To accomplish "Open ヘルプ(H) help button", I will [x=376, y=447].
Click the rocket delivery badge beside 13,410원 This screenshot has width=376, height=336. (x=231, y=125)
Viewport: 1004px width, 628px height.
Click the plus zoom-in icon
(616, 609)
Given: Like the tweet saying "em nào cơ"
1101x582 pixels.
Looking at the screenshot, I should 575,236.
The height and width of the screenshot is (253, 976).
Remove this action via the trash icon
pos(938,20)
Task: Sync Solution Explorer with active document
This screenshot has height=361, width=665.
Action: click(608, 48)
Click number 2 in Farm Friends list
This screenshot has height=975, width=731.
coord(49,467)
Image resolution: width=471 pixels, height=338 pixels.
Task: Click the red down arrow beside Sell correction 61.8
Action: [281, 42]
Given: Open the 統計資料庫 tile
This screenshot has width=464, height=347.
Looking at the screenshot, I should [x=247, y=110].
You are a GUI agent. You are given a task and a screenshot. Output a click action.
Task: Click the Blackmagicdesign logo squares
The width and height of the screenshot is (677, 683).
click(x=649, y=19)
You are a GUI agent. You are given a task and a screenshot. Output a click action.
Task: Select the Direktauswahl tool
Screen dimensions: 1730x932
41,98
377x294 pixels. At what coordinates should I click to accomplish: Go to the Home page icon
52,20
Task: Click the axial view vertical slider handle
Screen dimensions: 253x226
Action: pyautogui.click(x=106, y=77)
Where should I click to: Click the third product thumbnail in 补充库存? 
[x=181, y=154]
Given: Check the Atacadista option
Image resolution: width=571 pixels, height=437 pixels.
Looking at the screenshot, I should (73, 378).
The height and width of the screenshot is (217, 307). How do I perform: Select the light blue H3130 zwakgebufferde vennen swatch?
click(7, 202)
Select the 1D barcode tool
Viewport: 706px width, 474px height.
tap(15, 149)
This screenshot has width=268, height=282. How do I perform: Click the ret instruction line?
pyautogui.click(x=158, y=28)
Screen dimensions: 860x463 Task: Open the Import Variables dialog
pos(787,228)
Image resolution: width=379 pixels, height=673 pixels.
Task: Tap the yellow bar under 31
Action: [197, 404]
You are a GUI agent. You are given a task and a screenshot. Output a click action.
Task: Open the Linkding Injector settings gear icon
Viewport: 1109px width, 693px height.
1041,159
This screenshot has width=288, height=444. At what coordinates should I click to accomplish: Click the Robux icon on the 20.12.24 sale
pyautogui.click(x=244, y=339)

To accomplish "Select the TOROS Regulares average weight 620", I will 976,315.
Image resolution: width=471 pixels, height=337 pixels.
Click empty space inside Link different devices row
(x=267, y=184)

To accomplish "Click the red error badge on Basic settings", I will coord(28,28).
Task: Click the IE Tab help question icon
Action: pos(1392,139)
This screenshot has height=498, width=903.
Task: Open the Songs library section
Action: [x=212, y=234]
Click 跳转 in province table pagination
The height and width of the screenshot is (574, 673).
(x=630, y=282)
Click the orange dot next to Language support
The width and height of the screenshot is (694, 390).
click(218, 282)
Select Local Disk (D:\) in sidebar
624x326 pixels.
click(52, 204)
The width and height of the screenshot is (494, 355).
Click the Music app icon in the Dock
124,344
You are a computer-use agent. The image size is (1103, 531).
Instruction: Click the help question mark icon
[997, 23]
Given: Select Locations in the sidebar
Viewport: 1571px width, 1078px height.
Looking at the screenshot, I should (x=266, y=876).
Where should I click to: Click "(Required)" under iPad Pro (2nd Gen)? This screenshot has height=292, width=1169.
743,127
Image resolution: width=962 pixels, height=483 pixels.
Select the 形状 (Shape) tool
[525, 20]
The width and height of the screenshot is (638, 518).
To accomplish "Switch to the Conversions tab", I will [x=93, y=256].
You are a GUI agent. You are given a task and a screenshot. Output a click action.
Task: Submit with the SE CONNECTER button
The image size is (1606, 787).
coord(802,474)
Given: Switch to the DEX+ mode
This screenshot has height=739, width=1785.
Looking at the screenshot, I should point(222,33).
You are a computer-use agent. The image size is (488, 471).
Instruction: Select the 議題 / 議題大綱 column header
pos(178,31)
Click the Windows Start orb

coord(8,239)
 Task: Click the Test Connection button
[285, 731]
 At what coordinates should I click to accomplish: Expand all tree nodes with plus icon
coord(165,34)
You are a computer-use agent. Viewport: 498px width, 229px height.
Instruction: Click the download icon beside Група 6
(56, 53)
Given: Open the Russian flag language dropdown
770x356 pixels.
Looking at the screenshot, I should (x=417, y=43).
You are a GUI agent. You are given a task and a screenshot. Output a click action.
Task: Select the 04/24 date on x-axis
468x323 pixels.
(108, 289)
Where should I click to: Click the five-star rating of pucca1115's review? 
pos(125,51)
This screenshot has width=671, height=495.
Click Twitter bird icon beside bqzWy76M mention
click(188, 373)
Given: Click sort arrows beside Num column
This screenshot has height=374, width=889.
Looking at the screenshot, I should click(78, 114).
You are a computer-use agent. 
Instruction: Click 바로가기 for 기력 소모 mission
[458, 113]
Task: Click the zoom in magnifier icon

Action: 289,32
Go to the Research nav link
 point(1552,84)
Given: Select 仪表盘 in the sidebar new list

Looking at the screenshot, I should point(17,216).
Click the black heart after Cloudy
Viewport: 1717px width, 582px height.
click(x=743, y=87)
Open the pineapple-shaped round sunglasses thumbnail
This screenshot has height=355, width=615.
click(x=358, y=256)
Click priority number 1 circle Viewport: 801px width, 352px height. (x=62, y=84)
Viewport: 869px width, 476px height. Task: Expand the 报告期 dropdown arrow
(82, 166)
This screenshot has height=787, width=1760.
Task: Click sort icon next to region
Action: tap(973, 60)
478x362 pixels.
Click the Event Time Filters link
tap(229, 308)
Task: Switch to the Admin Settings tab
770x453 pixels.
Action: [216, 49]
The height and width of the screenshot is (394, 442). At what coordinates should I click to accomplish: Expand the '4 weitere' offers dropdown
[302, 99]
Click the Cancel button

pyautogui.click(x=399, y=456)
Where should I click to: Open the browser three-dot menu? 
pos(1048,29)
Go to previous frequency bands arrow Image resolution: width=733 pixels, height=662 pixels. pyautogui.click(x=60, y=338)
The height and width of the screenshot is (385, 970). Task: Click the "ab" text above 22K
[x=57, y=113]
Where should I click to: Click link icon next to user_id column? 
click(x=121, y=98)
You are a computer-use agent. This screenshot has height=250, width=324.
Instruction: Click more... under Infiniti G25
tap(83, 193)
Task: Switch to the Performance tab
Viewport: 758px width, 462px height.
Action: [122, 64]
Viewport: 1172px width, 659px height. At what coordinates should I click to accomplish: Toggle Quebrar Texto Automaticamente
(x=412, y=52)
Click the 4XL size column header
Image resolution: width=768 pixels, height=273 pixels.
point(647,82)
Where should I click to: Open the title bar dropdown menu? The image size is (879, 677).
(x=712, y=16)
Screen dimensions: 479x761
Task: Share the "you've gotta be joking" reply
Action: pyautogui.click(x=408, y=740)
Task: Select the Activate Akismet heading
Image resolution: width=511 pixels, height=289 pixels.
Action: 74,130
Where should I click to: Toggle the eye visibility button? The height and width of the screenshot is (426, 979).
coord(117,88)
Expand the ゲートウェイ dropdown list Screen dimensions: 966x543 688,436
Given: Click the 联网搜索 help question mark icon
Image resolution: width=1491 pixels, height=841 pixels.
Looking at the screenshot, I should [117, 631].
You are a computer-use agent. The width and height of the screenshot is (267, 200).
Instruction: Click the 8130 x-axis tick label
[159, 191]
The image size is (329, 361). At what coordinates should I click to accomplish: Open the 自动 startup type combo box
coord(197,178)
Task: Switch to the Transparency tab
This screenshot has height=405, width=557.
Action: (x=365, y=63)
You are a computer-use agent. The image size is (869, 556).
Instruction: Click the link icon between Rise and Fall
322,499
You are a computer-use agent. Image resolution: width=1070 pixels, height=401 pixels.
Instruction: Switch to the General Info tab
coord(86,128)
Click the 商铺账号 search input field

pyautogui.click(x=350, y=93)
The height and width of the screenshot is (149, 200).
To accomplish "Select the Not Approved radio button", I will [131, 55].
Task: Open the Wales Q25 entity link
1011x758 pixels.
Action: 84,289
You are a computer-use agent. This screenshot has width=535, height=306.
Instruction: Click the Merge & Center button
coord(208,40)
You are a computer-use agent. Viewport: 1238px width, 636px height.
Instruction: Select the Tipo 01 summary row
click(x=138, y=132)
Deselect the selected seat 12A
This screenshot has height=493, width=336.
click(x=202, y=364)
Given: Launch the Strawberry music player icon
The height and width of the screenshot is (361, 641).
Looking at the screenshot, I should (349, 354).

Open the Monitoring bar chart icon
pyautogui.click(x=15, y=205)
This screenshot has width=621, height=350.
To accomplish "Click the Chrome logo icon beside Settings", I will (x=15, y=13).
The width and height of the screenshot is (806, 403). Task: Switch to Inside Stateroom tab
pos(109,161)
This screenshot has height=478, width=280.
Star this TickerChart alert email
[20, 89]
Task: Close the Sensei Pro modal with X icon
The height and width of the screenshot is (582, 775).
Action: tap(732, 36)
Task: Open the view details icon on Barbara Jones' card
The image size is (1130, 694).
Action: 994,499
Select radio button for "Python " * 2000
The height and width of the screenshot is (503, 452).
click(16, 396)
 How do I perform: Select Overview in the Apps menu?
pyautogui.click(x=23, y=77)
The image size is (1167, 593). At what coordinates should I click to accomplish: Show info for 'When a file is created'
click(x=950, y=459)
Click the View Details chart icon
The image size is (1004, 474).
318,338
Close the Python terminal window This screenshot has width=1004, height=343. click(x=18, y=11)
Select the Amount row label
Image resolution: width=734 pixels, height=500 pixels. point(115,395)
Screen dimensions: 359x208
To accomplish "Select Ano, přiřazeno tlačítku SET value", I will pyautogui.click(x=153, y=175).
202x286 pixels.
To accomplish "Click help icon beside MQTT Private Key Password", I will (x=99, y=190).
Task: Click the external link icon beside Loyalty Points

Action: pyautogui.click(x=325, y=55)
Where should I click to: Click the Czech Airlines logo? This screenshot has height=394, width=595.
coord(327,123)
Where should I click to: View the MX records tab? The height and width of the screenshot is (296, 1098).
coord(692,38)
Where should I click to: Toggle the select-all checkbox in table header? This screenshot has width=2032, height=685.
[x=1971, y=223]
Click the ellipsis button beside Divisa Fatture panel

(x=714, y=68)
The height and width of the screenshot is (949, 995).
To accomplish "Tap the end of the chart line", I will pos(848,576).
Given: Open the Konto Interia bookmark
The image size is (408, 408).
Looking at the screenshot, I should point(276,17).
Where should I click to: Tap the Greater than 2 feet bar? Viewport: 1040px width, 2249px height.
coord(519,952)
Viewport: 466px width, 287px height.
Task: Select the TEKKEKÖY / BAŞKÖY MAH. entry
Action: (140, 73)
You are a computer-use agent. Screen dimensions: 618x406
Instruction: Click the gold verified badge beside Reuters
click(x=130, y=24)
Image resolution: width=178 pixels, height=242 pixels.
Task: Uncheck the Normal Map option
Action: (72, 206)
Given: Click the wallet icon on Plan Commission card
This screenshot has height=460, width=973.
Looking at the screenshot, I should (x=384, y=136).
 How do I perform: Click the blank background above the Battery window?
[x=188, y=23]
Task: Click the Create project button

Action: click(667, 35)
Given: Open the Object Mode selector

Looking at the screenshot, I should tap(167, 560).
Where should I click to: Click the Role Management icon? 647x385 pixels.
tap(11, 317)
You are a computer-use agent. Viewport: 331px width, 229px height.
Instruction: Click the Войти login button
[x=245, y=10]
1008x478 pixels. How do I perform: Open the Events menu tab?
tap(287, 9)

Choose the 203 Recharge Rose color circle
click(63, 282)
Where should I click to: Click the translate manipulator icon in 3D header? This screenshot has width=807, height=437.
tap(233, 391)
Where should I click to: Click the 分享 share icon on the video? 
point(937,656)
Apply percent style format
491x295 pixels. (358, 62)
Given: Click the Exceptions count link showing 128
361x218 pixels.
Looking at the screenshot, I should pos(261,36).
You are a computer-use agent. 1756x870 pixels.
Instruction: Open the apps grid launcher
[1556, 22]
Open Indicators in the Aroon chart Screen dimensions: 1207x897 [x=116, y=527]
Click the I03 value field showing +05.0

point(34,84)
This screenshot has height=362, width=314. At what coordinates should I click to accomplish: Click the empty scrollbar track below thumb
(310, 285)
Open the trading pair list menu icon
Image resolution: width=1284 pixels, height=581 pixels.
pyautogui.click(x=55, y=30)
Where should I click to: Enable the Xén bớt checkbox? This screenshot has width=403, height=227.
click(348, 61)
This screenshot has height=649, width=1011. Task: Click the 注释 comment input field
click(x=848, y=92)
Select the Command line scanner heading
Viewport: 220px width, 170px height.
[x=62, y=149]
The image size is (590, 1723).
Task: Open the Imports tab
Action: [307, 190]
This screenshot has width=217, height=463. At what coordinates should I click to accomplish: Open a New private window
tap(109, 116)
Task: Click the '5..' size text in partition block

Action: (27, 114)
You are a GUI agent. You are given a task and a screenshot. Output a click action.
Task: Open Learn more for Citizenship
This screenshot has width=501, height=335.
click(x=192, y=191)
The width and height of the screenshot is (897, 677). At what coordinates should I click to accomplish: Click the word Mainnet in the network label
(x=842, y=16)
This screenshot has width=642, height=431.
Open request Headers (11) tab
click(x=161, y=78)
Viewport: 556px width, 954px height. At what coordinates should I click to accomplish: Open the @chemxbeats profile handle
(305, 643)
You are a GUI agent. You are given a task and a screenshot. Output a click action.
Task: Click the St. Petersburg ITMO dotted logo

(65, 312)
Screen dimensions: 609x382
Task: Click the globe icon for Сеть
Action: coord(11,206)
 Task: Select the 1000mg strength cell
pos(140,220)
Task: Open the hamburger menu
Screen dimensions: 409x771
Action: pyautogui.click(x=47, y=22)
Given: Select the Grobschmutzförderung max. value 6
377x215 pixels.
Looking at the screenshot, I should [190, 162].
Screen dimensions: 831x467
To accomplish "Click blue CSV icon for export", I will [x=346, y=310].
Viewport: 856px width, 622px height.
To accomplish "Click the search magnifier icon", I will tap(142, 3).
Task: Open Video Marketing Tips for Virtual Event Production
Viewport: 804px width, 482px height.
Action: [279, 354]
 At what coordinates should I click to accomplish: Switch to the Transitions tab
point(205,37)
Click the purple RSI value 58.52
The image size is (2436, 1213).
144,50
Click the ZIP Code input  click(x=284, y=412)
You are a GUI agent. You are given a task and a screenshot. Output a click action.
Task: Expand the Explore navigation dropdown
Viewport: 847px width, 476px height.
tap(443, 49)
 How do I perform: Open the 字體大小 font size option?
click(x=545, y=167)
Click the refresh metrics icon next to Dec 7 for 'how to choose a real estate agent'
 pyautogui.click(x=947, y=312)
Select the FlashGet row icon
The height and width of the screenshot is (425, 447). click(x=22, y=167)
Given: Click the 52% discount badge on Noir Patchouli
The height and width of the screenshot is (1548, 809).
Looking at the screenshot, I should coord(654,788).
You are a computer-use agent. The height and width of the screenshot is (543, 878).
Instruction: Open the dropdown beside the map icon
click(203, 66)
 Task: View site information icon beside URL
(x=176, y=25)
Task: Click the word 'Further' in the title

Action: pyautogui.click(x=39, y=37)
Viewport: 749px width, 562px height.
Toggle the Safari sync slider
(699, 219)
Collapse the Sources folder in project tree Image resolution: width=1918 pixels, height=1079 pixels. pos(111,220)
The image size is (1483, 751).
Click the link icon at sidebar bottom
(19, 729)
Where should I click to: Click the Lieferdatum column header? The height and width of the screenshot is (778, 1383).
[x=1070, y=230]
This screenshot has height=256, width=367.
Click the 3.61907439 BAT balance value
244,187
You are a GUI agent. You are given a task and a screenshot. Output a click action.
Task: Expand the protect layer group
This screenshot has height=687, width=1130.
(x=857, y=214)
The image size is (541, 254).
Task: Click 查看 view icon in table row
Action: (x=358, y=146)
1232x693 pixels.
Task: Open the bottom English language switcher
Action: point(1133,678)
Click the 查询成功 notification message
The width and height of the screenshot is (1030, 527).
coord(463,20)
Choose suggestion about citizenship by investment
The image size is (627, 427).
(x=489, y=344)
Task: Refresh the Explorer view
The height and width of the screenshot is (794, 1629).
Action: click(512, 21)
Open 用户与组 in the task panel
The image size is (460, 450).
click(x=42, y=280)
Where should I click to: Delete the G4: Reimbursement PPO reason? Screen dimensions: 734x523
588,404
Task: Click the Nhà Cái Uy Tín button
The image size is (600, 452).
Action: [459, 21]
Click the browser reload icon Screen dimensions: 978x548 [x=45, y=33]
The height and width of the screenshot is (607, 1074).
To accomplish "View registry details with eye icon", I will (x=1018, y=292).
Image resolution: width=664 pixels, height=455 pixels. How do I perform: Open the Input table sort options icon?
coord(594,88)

---

## What you are asked to do
Can you turn everything in the data above, from the line containing "Go to the Research nav link" down to the line containing "pos(1048,29)", into a Markdown table with the columns Row and Data line, one numbered row per line, skipping blank lines?

## Response
| Row | Data line |
|---|---|
| 1 | Go to the Research nav link |
| 2 |  point(1552,84) |
| 3 | Given: Select 仪表盘 in the sidebar new list |
| 4 | Looking at the screenshot, I should point(17,216). |
| 5 | Click the black heart after Cloudy |
| 6 | Viewport: 1717px width, 582px height. |
| 7 | click(x=743, y=87) |
| 8 | Open the pineapple-shaped round sunglasses thumbnail |
| 9 | This screenshot has height=355, width=615. |
| 10 | click(x=358, y=256) |
| 11 | Click priority number 1 circle Viewport: 801px width, 352px height. (x=62, y=84) |
| 12 | Viewport: 869px width, 476px height. Task: Expand the 报告期 dropdown arrow |
| 13 | (82, 166) |
| 14 | This screenshot has height=787, width=1760. |
| 15 | Task: Click sort icon next to region |
| 16 | Action: tap(973, 60) |
| 17 | 478x362 pixels. |
| 18 | Click the Event Time Filters link |
| 19 | tap(229, 308) |
| 20 | Task: Switch to the Admin Settings tab |
| 21 | 770x453 pixels. |
| 22 | Action: [216, 49] |
| 23 | The height and width of the screenshot is (394, 442). At what coordinates should I click to accomplish: Expand the '4 weitere' offers dropdown |
| 24 | [302, 99] |
| 25 | Click the Cancel button |
| 26 | pyautogui.click(x=399, y=456) |
| 27 | Where should I click to: Open the browser three-dot menu?  |
| 28 | pos(1048,29) |